**Задания**
A. Ответьте на вопросы по отрывку о военном совете. Каждый ответ дайте на отдельной строке с той же пометкой.
(i) Сколько времени ждали Беннигсена?
(ii) Что предлагал Беннигсен сделать с войсками?
(iii) Кто из генералов согласился с мнением Беннигсена?
B. Процитируйте из отрывка о военном совете часть, которая открывается словами «Беннигсен открыл совет» и заканчивается словами «это продолжалось недолго.».

**Исходный отрывок**

=-=-=-=-=

Все ждали Беннигсена (67 лет, генерал от кавалерии), который доканчивал свой вкусный обед под предлогом нового осмотра позиции. Его ждали от четырех до шести часов, и во всё это время не приступали к совещанию и тихими голосами вели посторонние разговоры.
Только когда в избу вошел Беннигсен, Кутузов выдвинулся из своего угла и подвинулся к столу, но настолько, что лицо его не было освещено поданными на стол свечами.
Беннигсен открыл совет вопросом: «оставить ли без боя священную и древнюю столицу России или защищать ее?» Последовало долгое и общее молчание. Все лица нахмурились, и в тишине слышалось сердитое кряхтенье и покашливанье Кутузова. Все глаза смотрели на него. Малаша тоже смотрела на дедушку. Она ближе всех была к нему и видела, как лицо его сморщилось: он точно собрался плакать. Но это продолжалось недолго.
— Священную древнюю столицу России! — вдруг заговорил он, сердитым голосом, повторяя слова Беннигсена, и этим указывая на фальшивую ноту этих слов. — Позвольте вам сказать, ваше сиятельство, что вопрос этот не имеет смысла для русского человека. (Он перевалился вперед своим тяжелым телом.) Такой вопрос нельзя ставить, и такой вопрос не имеет смысла. Вопрос, для которого я просил собраться этих господ, это вопрос военный. Вопрос следующий: «Спасенье России в армии. Выгоднее ли рисковать потерею армии и Москвы, приняв сраженье, или отдать Москву без сражения? Вот на какой вопрос я желаю знать ваше мнение». (Он откачнулся назад на спинку кресла.)
Начались прения. Беннигсен не считал еще игры проигранною. Допуская мнение Барклая и других о невозможности принять оборонительное сражение под Филями, он, проникнувшись русским патриотизмом и любовью к Москве, предлагал перевести войска в ночи с правого на левый фланг и ударить на другой день на правое крыло французов. Мнения разделились, были споры в пользу и против этого мнения. Ермолов, Дохтуров и Раевский согласились с мнением Беннигсена. Руководимые ли чувством потребности жертвы пред оставлением столицы или другими личными соображениями, но эти генералы как бы не понимали того, что настоящий совет не мог изменить неизбежного хода дел, и что Москва уже теперь оставлена. Остальные генералы понимали это и, оставляя в стороне вопрос о Москве, говорили о том направлении, которое в своем отступлении должно было принять войско. Малаша, которая, не спуская глаз, смотрела на то, что делалось перед ней, иначе понимала значение этого совета. Ей казалось, что дело было только в личной борьбе между «дедушкой» и «длиннополым», как она называла Беннигсена. Она видела, что они злились, когда говорили друг с другом, и в душе своей она держала сторону дедушки. В средине разговора она заметила быстрый лукавый взгляд, брошенный дедушкой на Беннигсена, и вслед затем к радости своей заметила, что дедушка, сказав что-то длиннополому, осадил его: Беннигсен вдруг покраснел и сердито прошелся по избе. Слова, так подействовавшие на Беннигсена, были спокойным и тихим голосом выраженное Кутузовым мнение о выгоде и невыгоде предложения Беннигсена: о переводе в ночи войск с правого на левый фланг для атаки правого крыла французов.

=-=-=-=-=

**Список**
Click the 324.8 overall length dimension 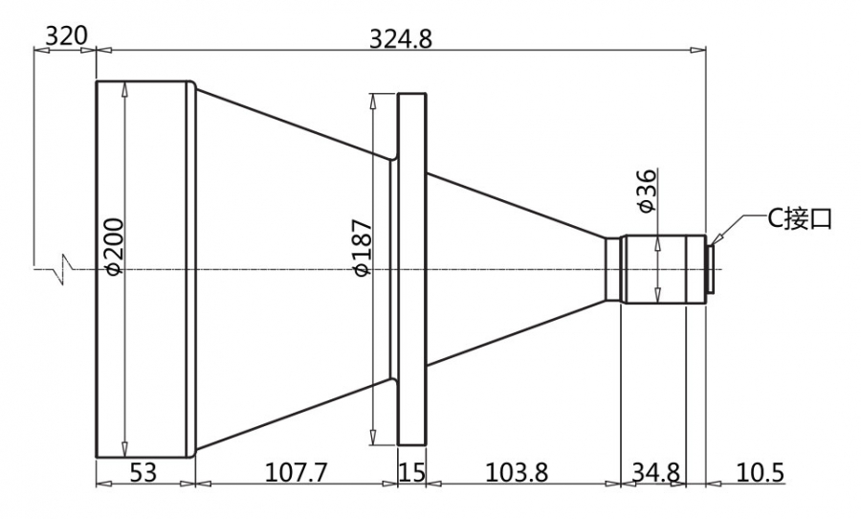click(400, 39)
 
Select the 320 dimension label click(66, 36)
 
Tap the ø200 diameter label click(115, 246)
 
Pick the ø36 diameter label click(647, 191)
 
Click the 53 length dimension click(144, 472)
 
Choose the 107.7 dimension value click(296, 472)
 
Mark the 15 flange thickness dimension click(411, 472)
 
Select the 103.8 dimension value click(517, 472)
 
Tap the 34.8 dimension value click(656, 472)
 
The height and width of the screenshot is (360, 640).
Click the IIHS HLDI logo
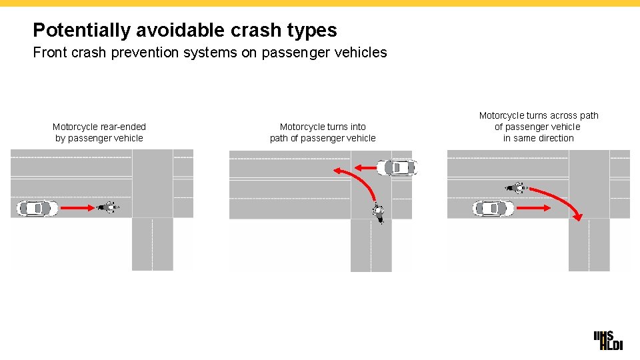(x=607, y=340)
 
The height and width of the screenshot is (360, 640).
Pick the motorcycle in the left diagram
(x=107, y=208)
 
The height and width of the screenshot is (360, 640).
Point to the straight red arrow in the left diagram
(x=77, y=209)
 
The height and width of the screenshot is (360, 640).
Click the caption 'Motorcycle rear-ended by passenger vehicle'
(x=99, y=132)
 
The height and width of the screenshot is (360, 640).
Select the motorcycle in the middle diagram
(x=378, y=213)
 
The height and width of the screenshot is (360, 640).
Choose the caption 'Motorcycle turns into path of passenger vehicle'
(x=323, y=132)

=-=-=-=-=

**Ответы**
A.
(i) От четырех до шести часов.
(ii) Перевести войска в ночи с правого на левый фланг и ударить на другой день на правое крыло французов.
(iii) Ермолов, Дохтуров и Раевский.

B.
Беннигсен открыл совет вопросом: «оставить ли без боя священную и древнюю столицу России или защищать ее?» Последовало долгое и общее молчание. Все лица нахмурились, и в тишине слышалось сердитое кряхтенье и покашливанье Кутузова. Все глаза смотрели на него. Малаша тоже смотрела на дедушку. Она ближе всех была к нему и видела, как лицо его сморщилось: он точно собрался плакать. Но это продолжалось недолго.